L’arrivo travolgente di papa Francesco ce lo ha dimostrato. Ci ha dato entusiasmo, ci ha scosso nel profondo. Ci ha fatto volare alto, ci ha donato il sorriso. Abbiamo pensato: ricominciamo. Ma non è facile farlo quando si hanno i piedi immersi sotto metri di fango. 
Eppure in redazione ci eravamo detti: basta, siamo saturi. A parlarne non facciamo che peggiorare la situazione, a rigirare il dito nella piega. Più diciamo che c’è la crisi più la percepiamo. Ci siamo illusi che ci fosse una buona componente piscologica.  

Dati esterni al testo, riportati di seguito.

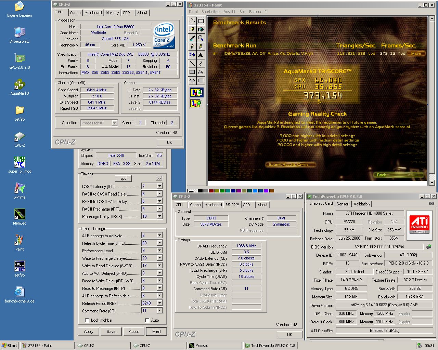Open the CAS# Latency (tCL) dropdown
This screenshot has width=438, height=350.
[159, 186]
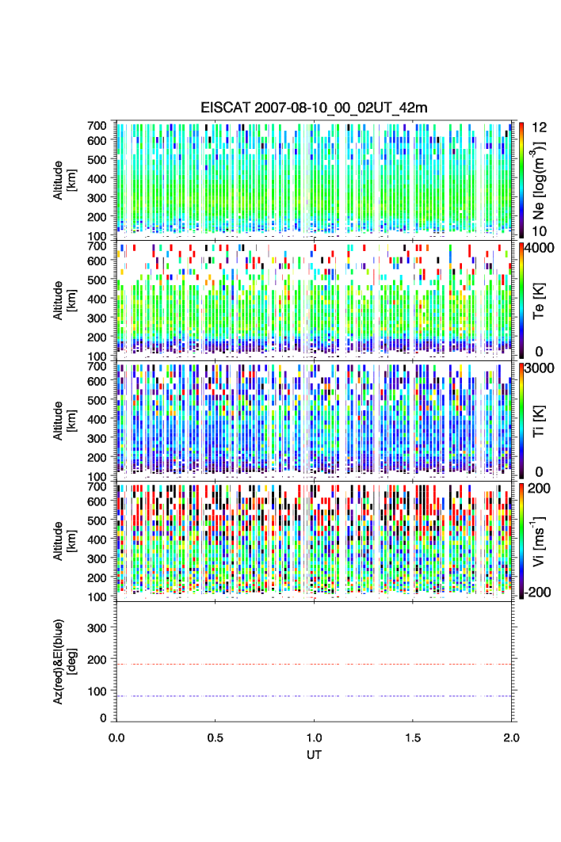Select the 4000 value on Te colorbar
The image size is (561, 842).
[x=539, y=247]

Non è così, ci siamo sbagliati.
I dati diffusi dall’Istat parlano chiaro: il reddito disponibile delle famiglie è diminuito del 2,1% nel 2012, il potere di acquisto del 4,8% (e continua a peggiorare), la propensione al risparmio è pari all’8,2%, meno 0,5% rispetto al 2011, il dato più basso dal 1990. I conti delle aziende sono in perdita. I prestiti bancari sempre più radi.  

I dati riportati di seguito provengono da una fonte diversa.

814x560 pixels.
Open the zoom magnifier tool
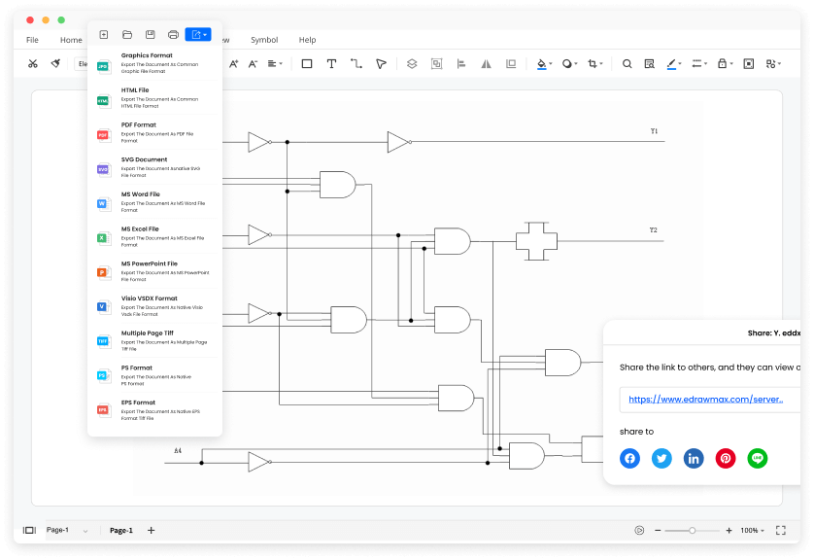tap(627, 63)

I fatti di cronaca sono ancora più crudeli: il 5 aprile una coppia di anziani di Civitanova Marche si è tolta la vita. Il fratello della donna li ha seguiti. Non ce la facevano più. Era travolti dai debiti. Da ciò che i debiti comportano. C’è chi ha la forza di fare finta di niente, di fregarsene. E c’è chi ha la forza per affrontare la situazione, per contestarla. E c’è, invece, chi questa forza non ce l’ha. Chi si fa prendere dal panico. O dalla paura. O dalla delusione. O dalla vergogna. Chi nel silenzio della sua casa, l’unica cosa che gli rimane, accumula bollette su bollette, ingiunzioni su ingiunzioni. Tutte con quel linguaggio freddo, burocratico. Che non consente repliche, che non lascia spazio all’umanità. Alla speranza. O paghi o paghi, non hai scelta.  

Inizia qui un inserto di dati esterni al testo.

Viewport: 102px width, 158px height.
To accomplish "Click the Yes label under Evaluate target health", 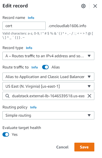I will (15, 134).
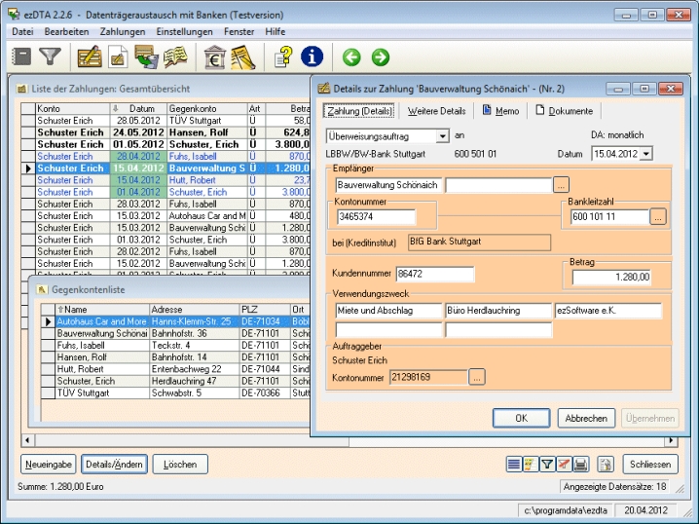699x524 pixels.
Task: Click the Betrag amount field
Action: coord(611,277)
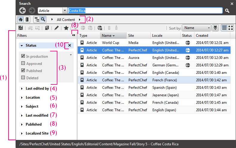Expand the Localized Site filter
This screenshot has width=236, height=148.
[37, 133]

I debiti diventano un’ossessione, una colpa che pervade ogni istante della giornata. Sono il primo pensiero quando ti svegli, l’ultimo quando vai a dormire. Sono un eco che rimbomba nella testa e che occupa ogni pensiero. Sono un respiro che non riesci a respirare, un cappio che si stringe sempre più stretto. E ti fa dire: “Questa non è vita…”. 

 

In occasione del funerale di Romeo Dionisi, Anna Maria Sopranzi e di suo fratello Giuseppe, il vescovo di Fermo, mons. Luigi Conti, ha tenuto un’omelia molto bella, e intensa: “Non potete immaginare”, ha detto, “quante persone mi chiedono aiuto, ma ultimamente sono spaventato. Non sono solo gli operai, ma anche gli imprenditori”. Le persone hanno il fiato corto. Anzi, non ce l’hanno più: “Coloro che ci governano facciano presto”. Mettano da parte interessi, posizioni e contrapposizioni. Pensino al Paese. Che non è qualcosa di illusorio, non è un nome o un’istituzione. Ma è una realtà fatta di volti, speranze, progetti di vita. Di anziani che allungano le file della Caritas, di giovani che non trovano lavoro, e non certo perché sono choosy, di stranieri che sono venuti in Italia con il miraggio di una vita migliore e restano ingarbugliati nelle reti della burocrazia e dello sfruttamento. 
Siate presenti, ha detto monsignor Conti, che è anche presidente della Conferenza Episcopale delle Marche, non perdete tempo:  “Dobbiamo tornare alla Genesi, dove ci sono due domande dopo il peccato originale: il Signore chiede ad Adamo 'Dove sei?', e la seconda, a Caino, 'Dov'è Abele?'. Questa domanda è per noi: 'Dove sono Romeo, Anna Maria e Giuseppe? Caino”, ha continuato, “risponde con un’altra domanda: 'Non lo so, sono forse io il custode di mio fratello?'. Ecco il punto critico di questo momento storico, la domanda 'sono forse il custode'?. Eppure è così, ognuno di noi ha questa vocazione di custode dell’altro”.Non pensiamo solo a noi stessi, e non chiudiamoci in noi stessi. Chiediamo aiuto se ne abbiamo bisogno. Diamo aiuto se ne abbiamo occasione. Non isoliamoci. Non pensiamo di essere soli. Non lasciamoci mangiare dalla paura: “Forse la condizione in cui erano entrati Romeo, Anna Maria e Giuseppe era il buio totale, un’eclissi, ma sono certo che se hanno chiesto perdono a noi forse l’ultimo pensiero è stato: Padre ci consegniamo te”.